──────── Entries shown
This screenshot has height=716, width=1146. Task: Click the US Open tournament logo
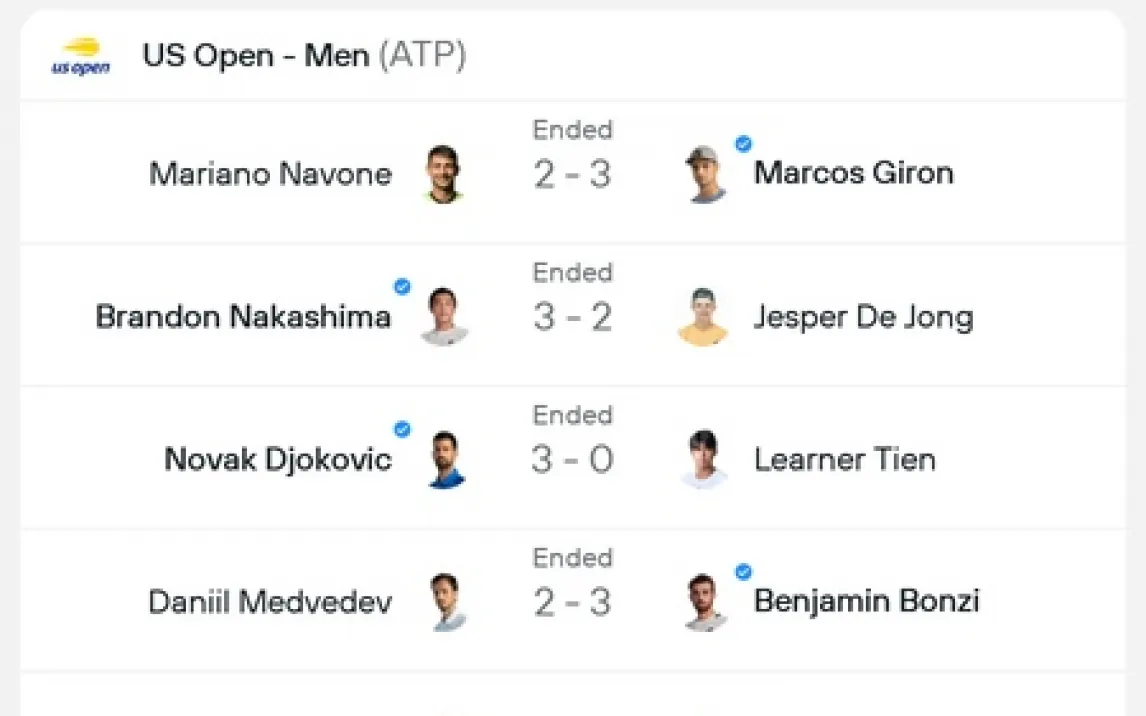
────────────────
──────── Entries shown
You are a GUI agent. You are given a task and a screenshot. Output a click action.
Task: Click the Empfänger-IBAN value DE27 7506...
────────────────
──────── Entries shown
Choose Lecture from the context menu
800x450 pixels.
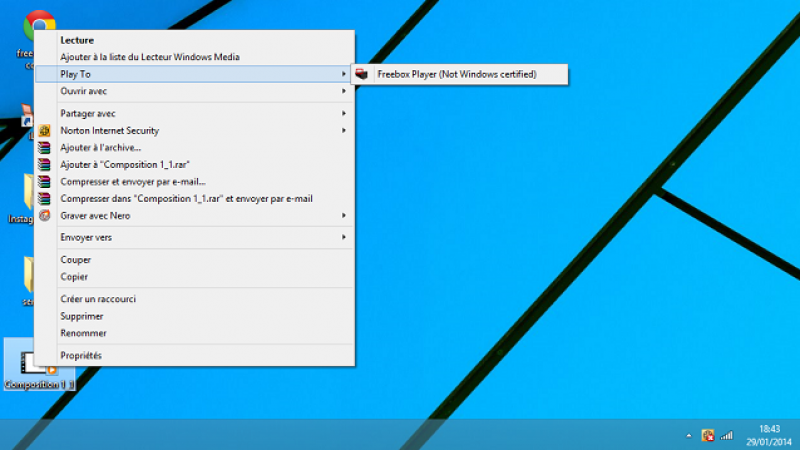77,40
────────────────
Put the rows from the line containing "You are a GUI" through the line containing "Task: Click the Empfänger-IBAN" into a numbered list, leaving out blank lines.

The answer –
1. You are a GUI agent. You are given a task and a screenshot. Output a click action.
2. Task: Click the Empfänger-IBAN value DE27 7506...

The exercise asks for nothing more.